Don't believe a housing bubble can happen here? NY Times Sunday: Take it from Japan, bubbles hurt


Not all bubbles are the same, but I believe they do share some common characteristics, namely:

1) easy credit
2) buying on the expectation of future gains
3) leverage
4) panic buying - buy now or get 'priced out of the market'
5) rampant speculation
6) believing past performance DOES guarantee future returns
7) the shoe-shine guy gets in

The Japan housing bubble experience is amazing - an incredible rise followed by a spectacular fall. Phoenix is a perfect example here - up 55% in one year solely due to speculation. And likely down 30% in the following two, just to get back to where it started.

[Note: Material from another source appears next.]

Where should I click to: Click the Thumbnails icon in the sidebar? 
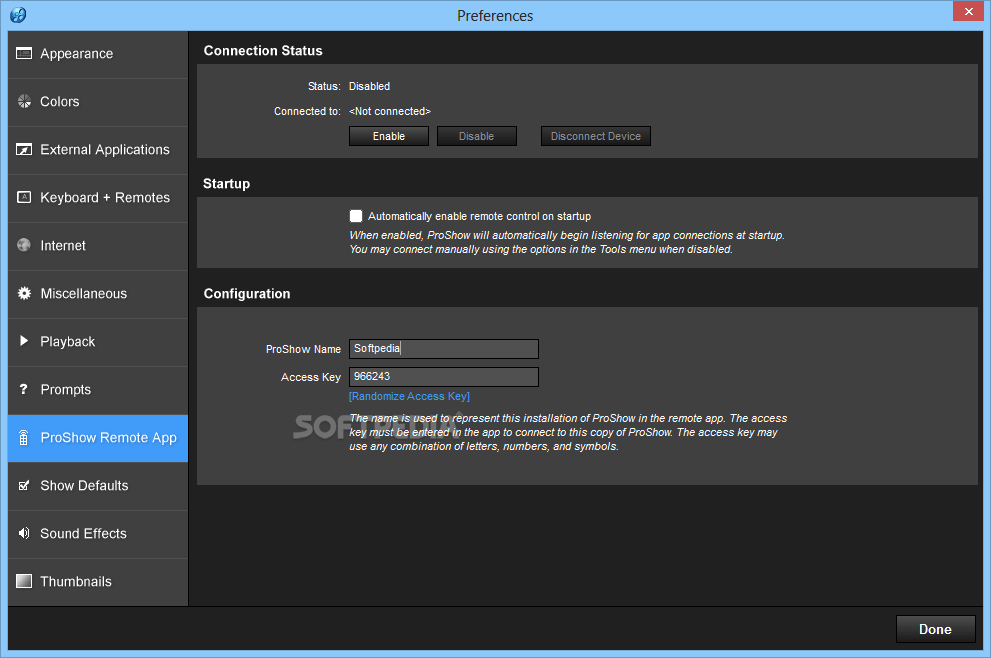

Here's a few quotes from this excellent read (hat-tip to HP reader Adrian):

With housing prices in the United States looking wobbly after years of spectacular gains, it may be helpful to look at the last major economy to have a real estate bubble pop: Japan. What Americans see may scare them, but they may also learn ways to ease the pain.

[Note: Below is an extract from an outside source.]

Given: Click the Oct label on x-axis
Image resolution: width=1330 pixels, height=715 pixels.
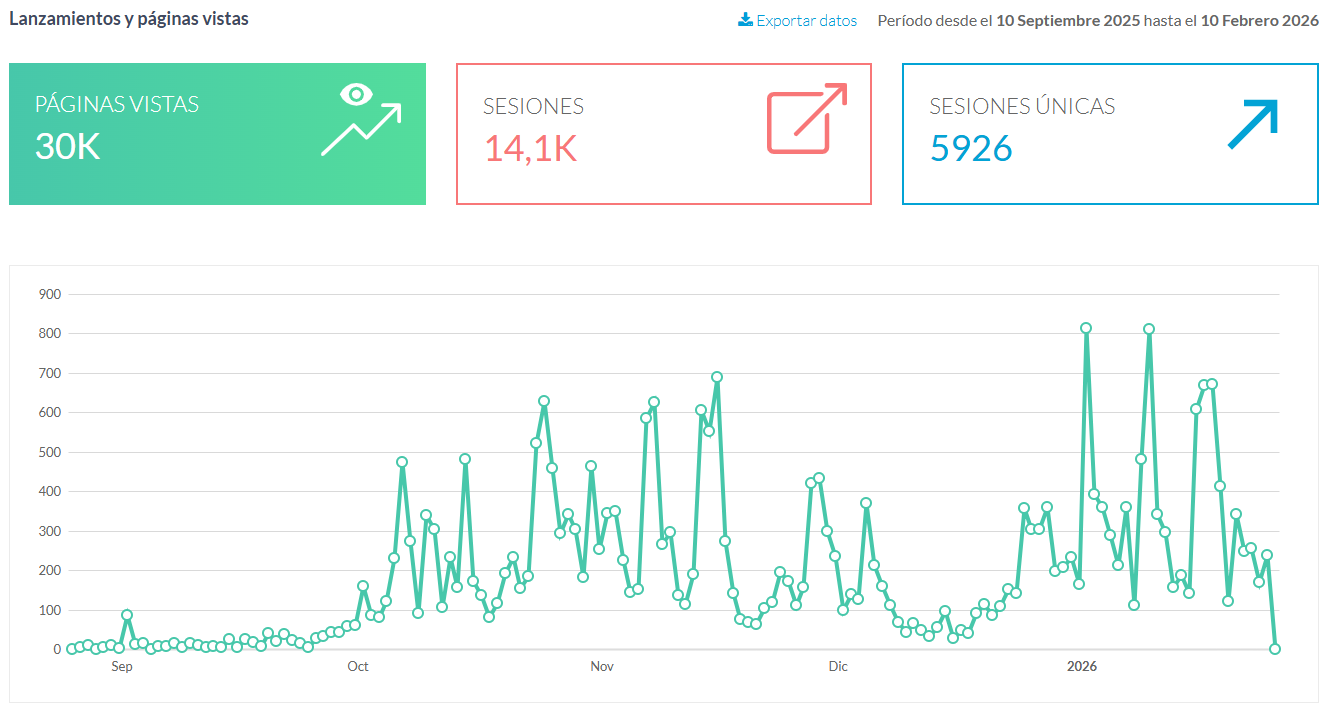Looking at the screenshot, I should pyautogui.click(x=357, y=667).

Their experiences contain many warnings. One is to shun the sort of temptations that appear in red-hot real estate markets, particularly the use of risky or exotic loans to borrow beyond one's means. Another is to avoid property that may be hard to unload when the market cools.

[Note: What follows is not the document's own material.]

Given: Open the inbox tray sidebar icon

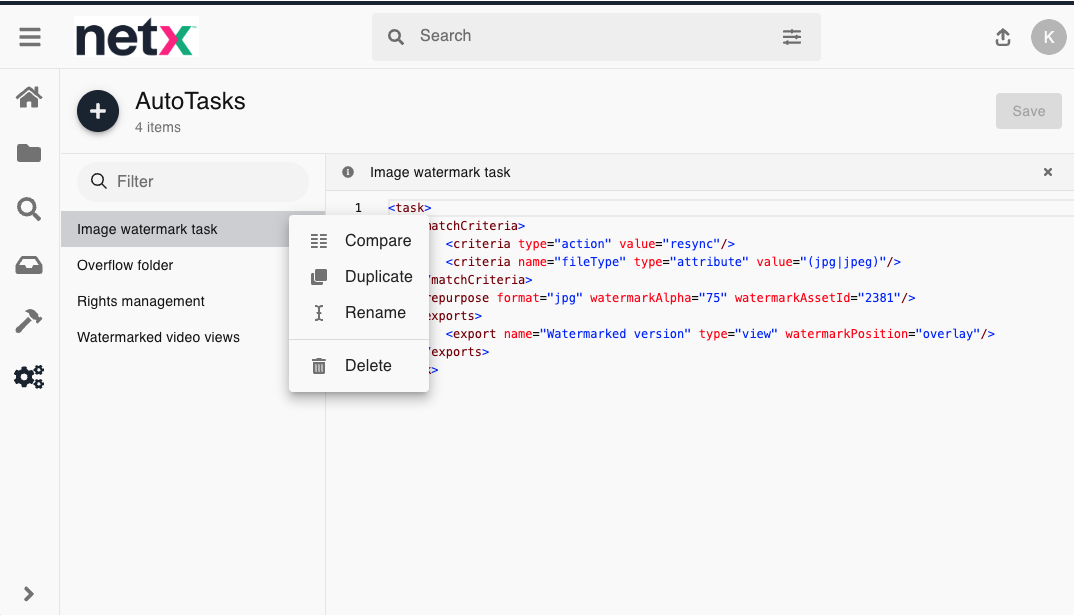Looking at the screenshot, I should (29, 265).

Most of all, economists say, Japan's experience teaches the need to be skeptical of that fundamental myth behind all asset bubbles: that prices will keep rising forever. Like their United States counterparts today, too many Japanese homebuyers overextended their debt, buying property that cost more than they could rationally afford because they assumed that values would only rise. When prices dropped, many buyers were financially battered or even wiped out.

17 comments:

Anonymous said...

Love the chart from The Economist. This is what makes the current price inflation so scary: it's not like past housing booms in the US, or even like the Japanese boom in the 1980s. The rules have changes this time, thanks to negative amortization mortgages, 100% financing, etc. Price increases have been much larger and steeper than they have in the past. We know that prices will fall in real terms, but don't really know when this will happen.

blogger said...

It's the level of leverage that dictates the size of the resulting bubble. With the NASDAQ, we were only talking about 50% leverage ($1000 in your account would give you access to 500 in margin or leverage).

With housing, we're talking on a 5% down loan getting 19 TIMES that in leverage ($5000 down on $100k loan gives you $95,000 in leverage)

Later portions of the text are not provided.